### SUPPLIED ENTRIES
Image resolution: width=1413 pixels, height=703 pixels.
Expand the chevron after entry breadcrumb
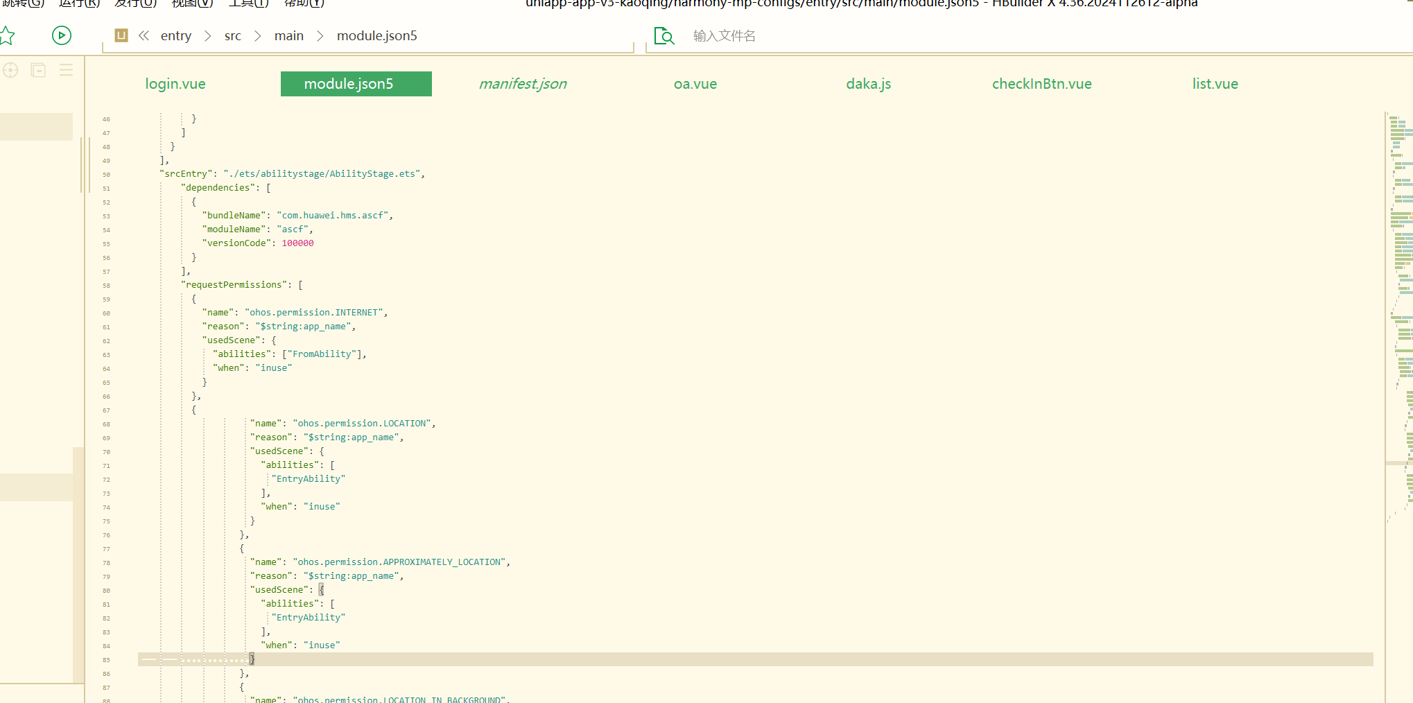point(207,36)
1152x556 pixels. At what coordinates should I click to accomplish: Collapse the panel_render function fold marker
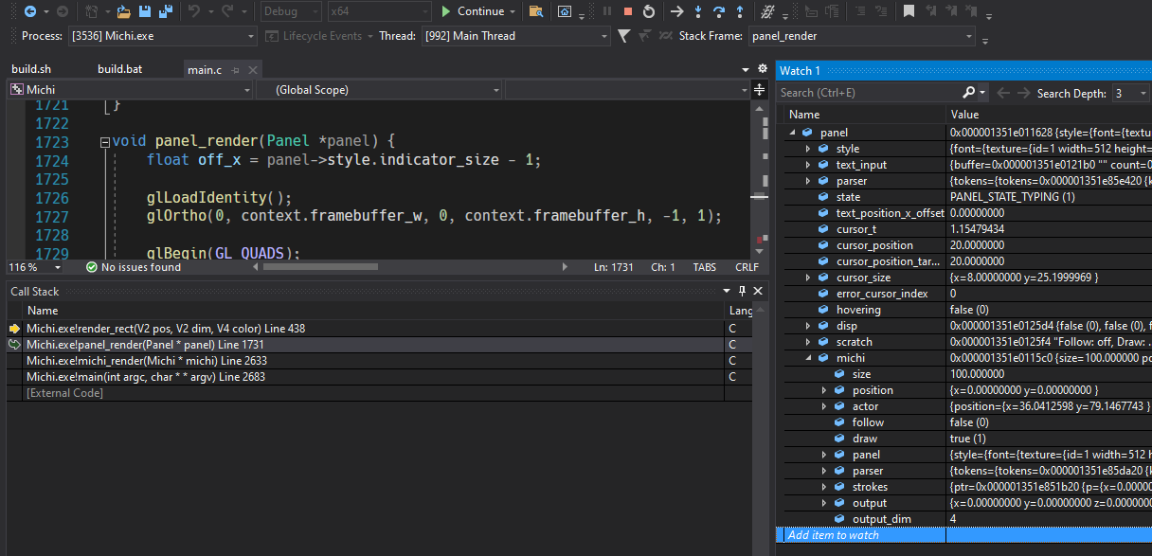(x=104, y=142)
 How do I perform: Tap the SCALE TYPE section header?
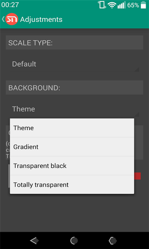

### WHAT YOU ARE ASKED TO DO
Return the data word for word without its pictures.

### ANSWER SPACE
Image resolution: width=1413 pixels, height=703 pixels.
Expand the chevron after entry breadcrumb
point(207,36)
1152x556 pixels. At what coordinates should I click to accomplish: Collapse the panel_render function fold marker
(x=104, y=142)
 How do I perform: Tap the SCALE TYPE section header?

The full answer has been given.